GIVEN ENTRIES:
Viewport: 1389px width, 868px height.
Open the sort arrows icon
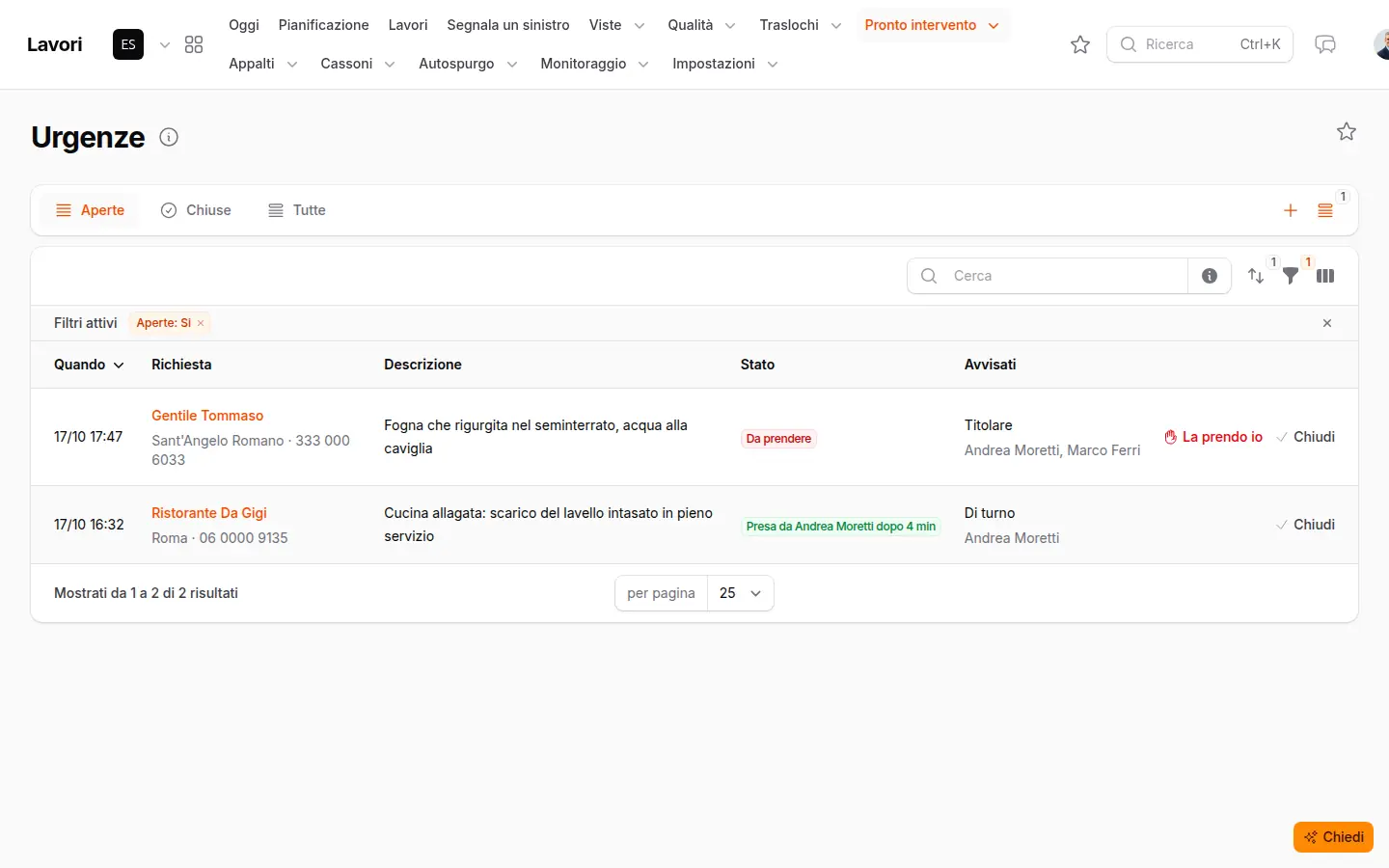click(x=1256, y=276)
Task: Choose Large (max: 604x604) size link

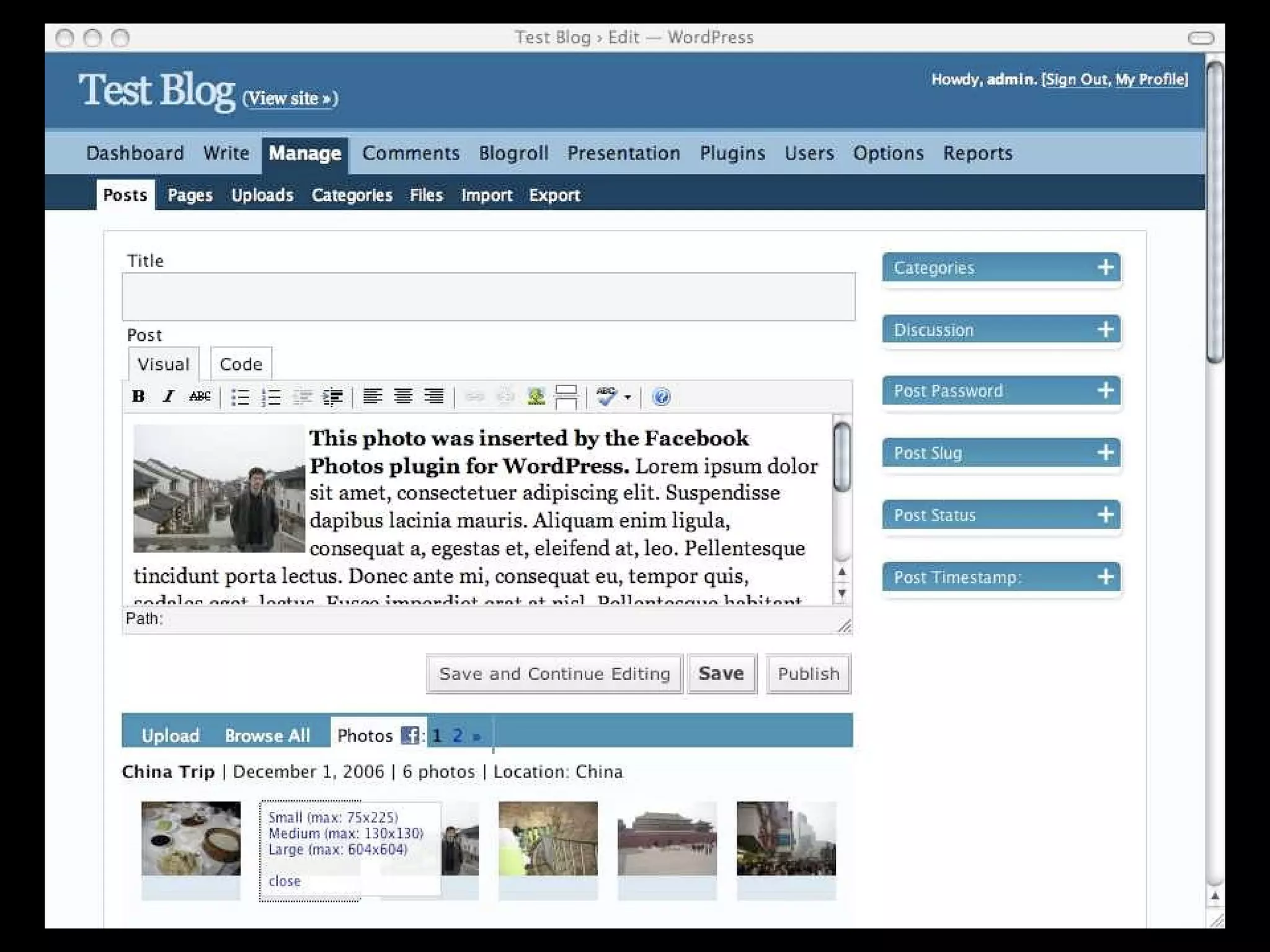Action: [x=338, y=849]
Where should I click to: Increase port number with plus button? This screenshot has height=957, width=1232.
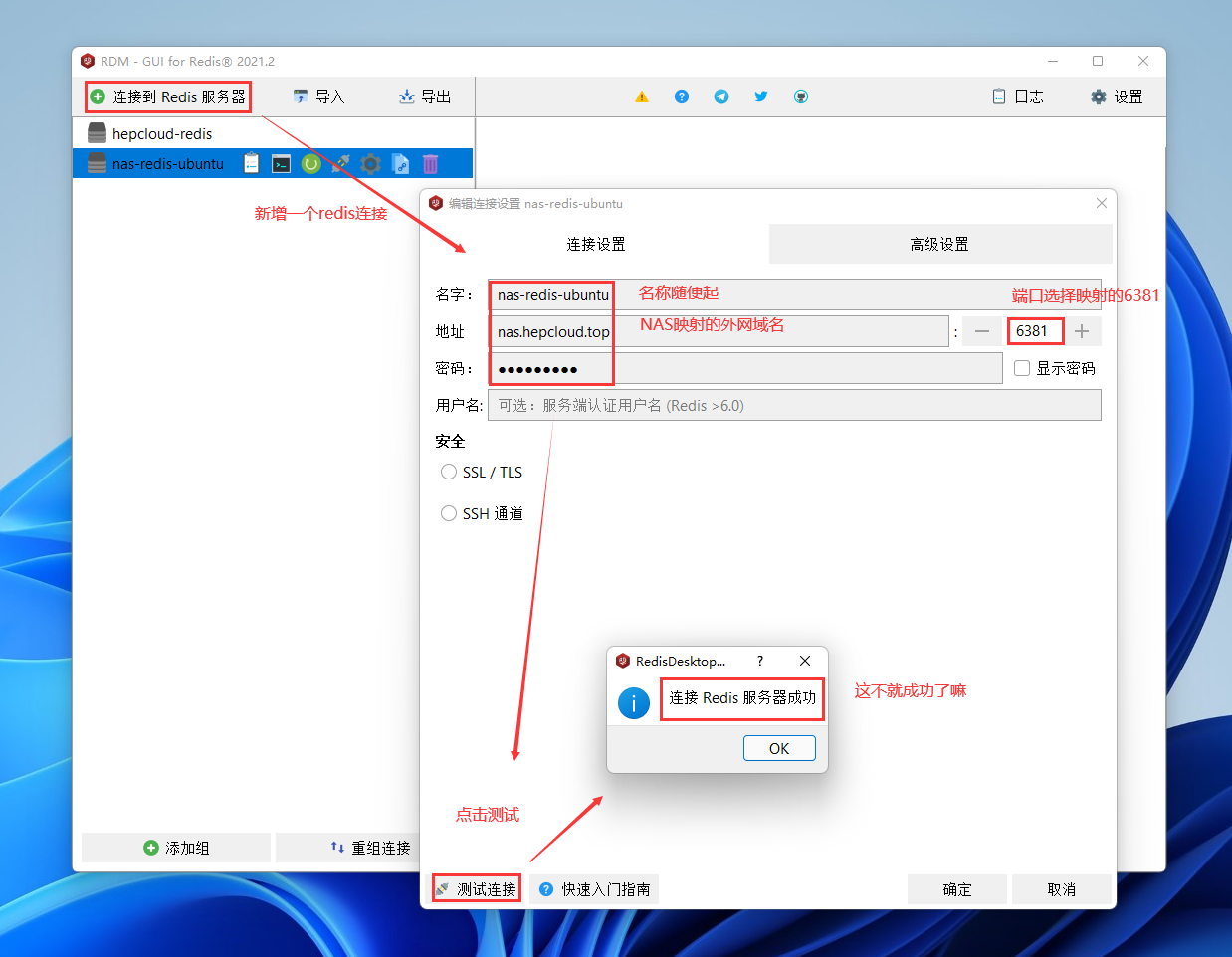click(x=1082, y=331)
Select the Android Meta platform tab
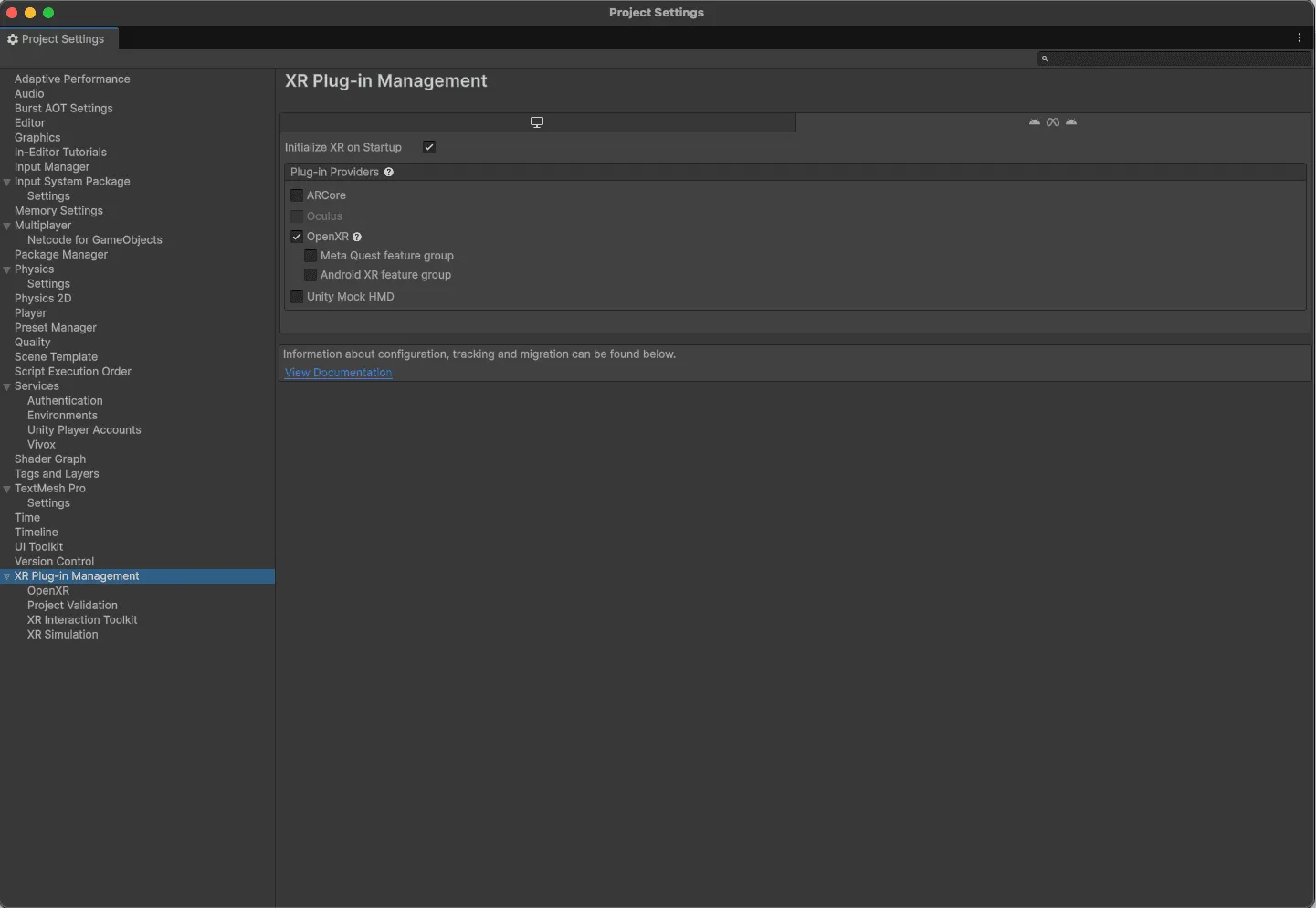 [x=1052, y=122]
---
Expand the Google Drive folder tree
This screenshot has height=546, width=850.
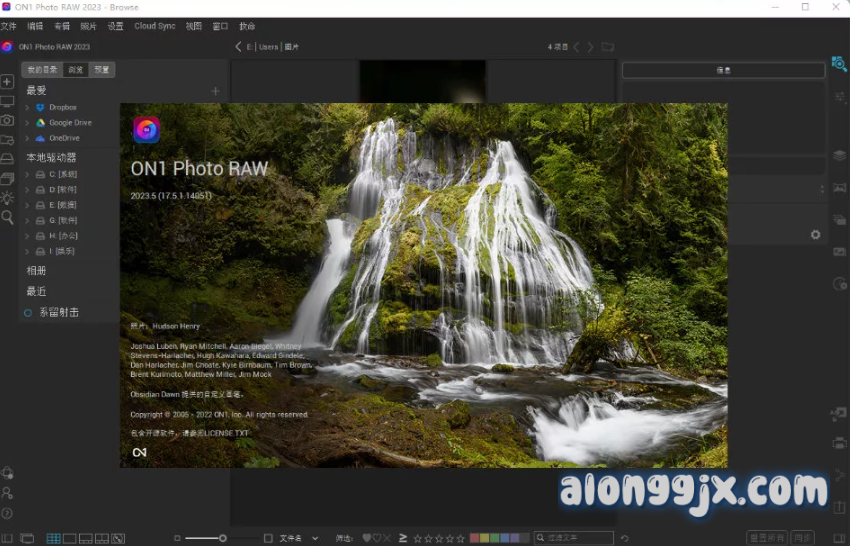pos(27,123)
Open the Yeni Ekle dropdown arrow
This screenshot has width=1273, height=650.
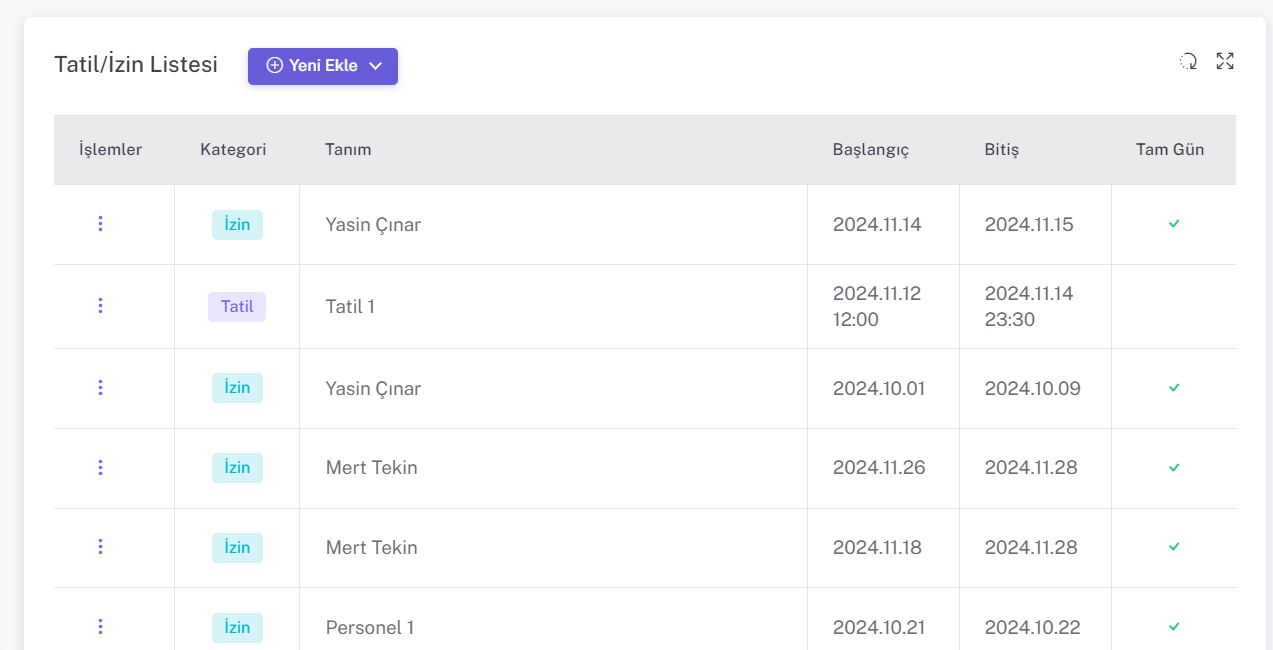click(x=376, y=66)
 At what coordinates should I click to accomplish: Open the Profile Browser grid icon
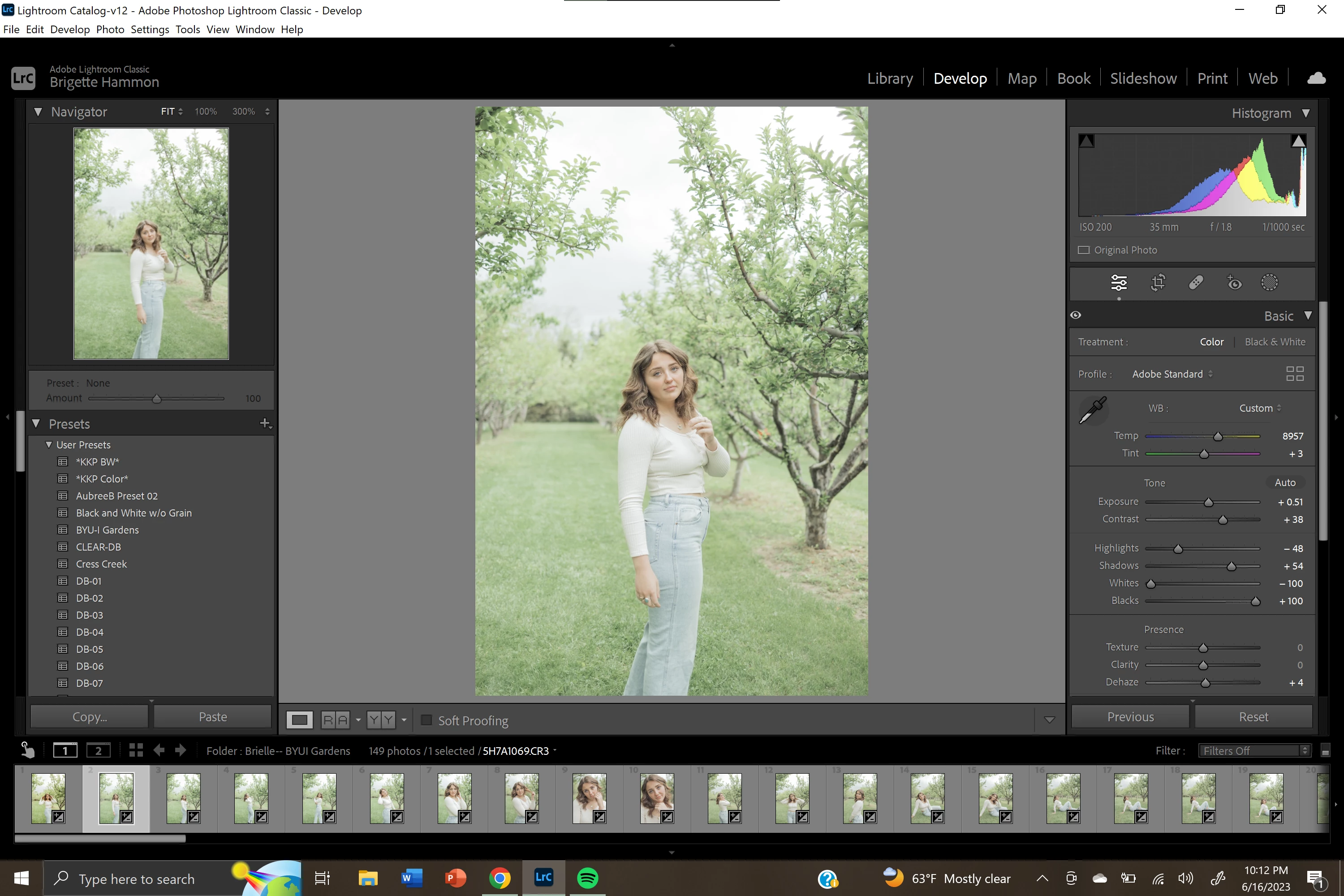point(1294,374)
* * *
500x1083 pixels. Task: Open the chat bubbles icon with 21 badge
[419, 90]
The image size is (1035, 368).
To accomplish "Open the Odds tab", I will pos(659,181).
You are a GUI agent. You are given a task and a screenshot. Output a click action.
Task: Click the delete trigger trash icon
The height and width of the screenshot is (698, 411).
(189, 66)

WHAT NEEDS TO BE DONE:
Can you return the lines beginning with the one that contains "Expand the Google Drive folder tree" and ending after the one that contains "point(1294,374)", copied exactly, with the pictures left out?

TASK RESPONSE:
Expand the Google Drive folder tree
This screenshot has height=546, width=850.
pos(27,123)
Open the Yeni Ekle dropdown arrow
This screenshot has width=1273, height=650.
click(x=376, y=66)
 At what coordinates should I click to accomplish: Open the Profile Browser grid icon
point(1294,374)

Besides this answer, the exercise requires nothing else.